What is expected: Please copy out the entries below exactly, beginning with the line that contains "[tabpanel] (116, 2033)" and ending with the line that contains "Cómo la tecnología", and include nothing outside that span.

Dataset records:
· · ·
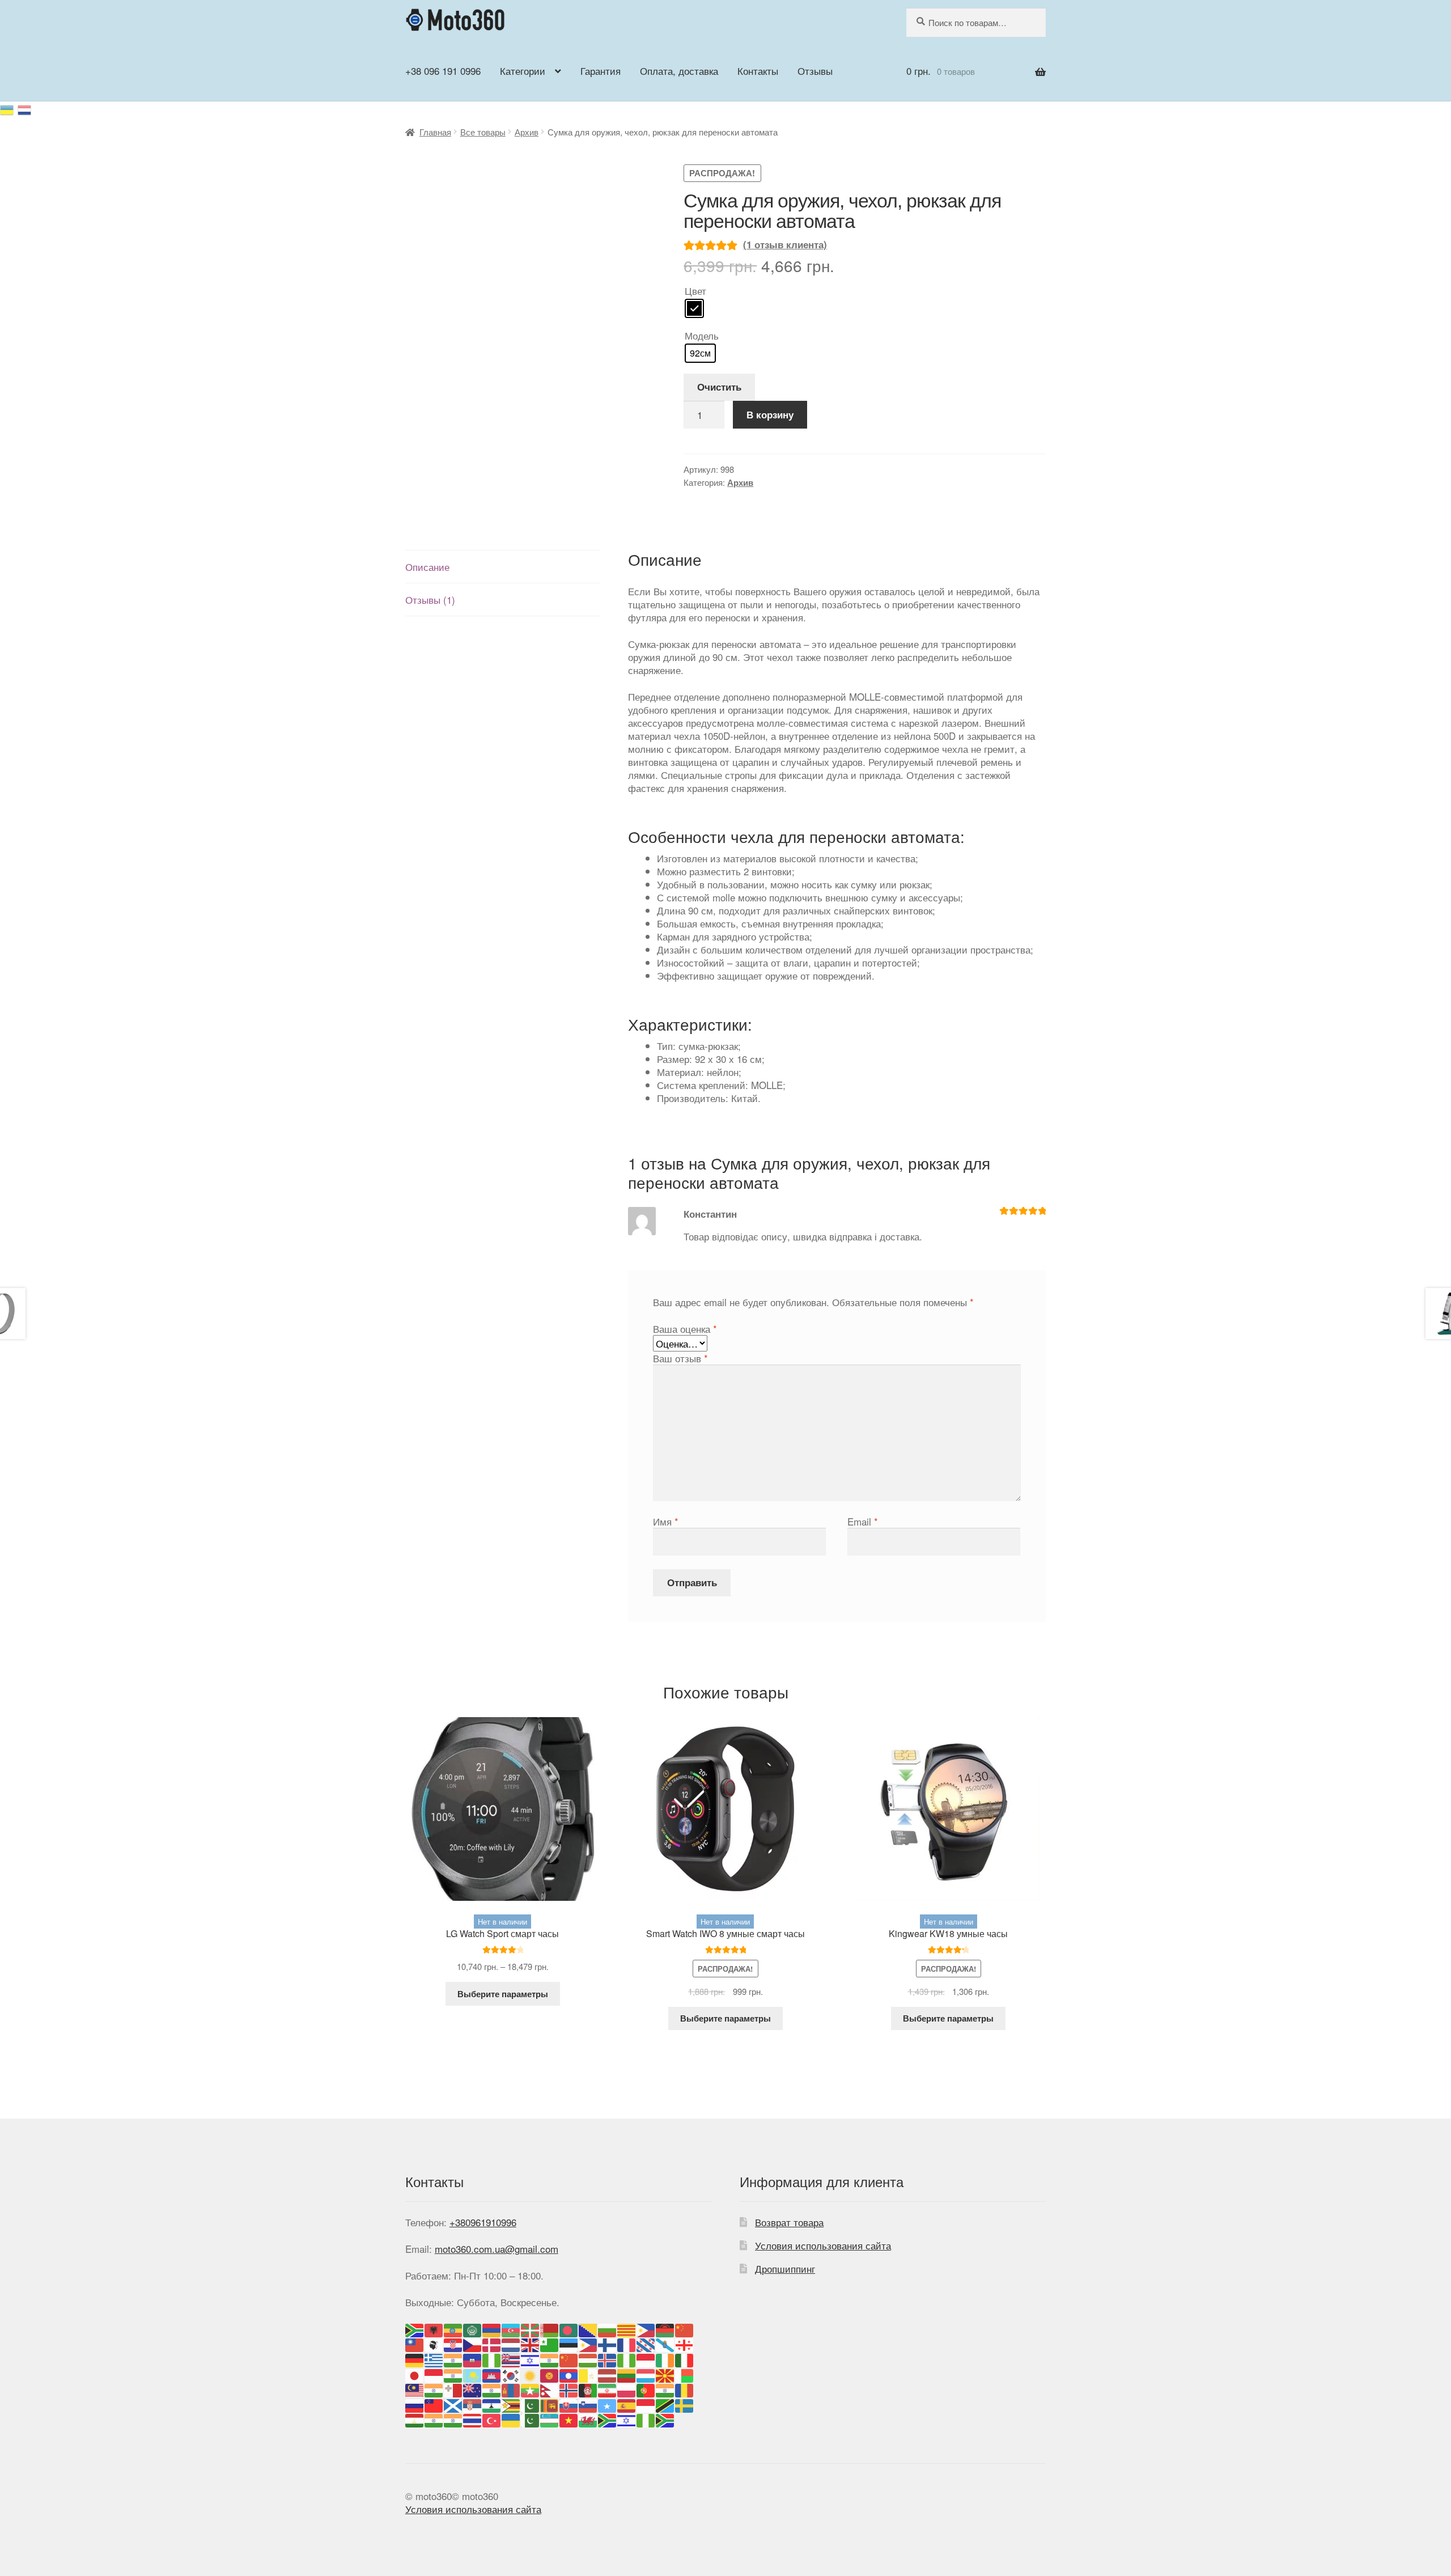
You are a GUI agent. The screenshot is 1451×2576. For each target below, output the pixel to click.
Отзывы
· · ·
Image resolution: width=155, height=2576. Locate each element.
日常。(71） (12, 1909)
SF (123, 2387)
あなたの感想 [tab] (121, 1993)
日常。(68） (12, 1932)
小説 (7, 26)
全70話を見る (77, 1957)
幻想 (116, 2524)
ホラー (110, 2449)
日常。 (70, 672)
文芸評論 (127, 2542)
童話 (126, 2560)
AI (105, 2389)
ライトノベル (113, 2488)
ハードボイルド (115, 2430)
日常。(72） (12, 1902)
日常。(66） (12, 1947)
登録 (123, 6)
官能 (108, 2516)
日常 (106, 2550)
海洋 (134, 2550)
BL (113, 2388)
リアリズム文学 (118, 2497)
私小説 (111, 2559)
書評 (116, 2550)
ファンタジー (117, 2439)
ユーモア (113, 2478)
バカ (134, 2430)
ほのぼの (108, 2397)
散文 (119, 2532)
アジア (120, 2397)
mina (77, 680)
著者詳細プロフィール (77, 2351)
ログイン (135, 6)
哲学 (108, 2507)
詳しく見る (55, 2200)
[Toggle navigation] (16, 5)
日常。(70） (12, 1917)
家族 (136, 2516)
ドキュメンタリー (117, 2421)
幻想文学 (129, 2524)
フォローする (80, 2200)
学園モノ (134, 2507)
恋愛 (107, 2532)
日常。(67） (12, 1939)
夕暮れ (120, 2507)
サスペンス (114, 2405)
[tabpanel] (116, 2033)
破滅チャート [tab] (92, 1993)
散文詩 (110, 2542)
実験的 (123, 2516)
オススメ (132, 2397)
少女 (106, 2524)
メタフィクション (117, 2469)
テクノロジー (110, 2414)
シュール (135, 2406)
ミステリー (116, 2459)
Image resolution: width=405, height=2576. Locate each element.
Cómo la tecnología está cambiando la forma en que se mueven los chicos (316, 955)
· · ·
The answer:
[tabpanel] (116, 2033)
破滅チャート [tab] (92, 1993)
散文詩 (110, 2542)
実験的 (123, 2516)
オススメ (132, 2397)
少女 (106, 2524)
メタフィクション (117, 2469)
テクノロジー (110, 2414)
シュール (135, 2406)
ミステリー (116, 2459)
Image resolution: width=405, height=2576. Locate each element.
Cómo la tecnología está cambiando la forma en que se mueven los chicos (316, 955)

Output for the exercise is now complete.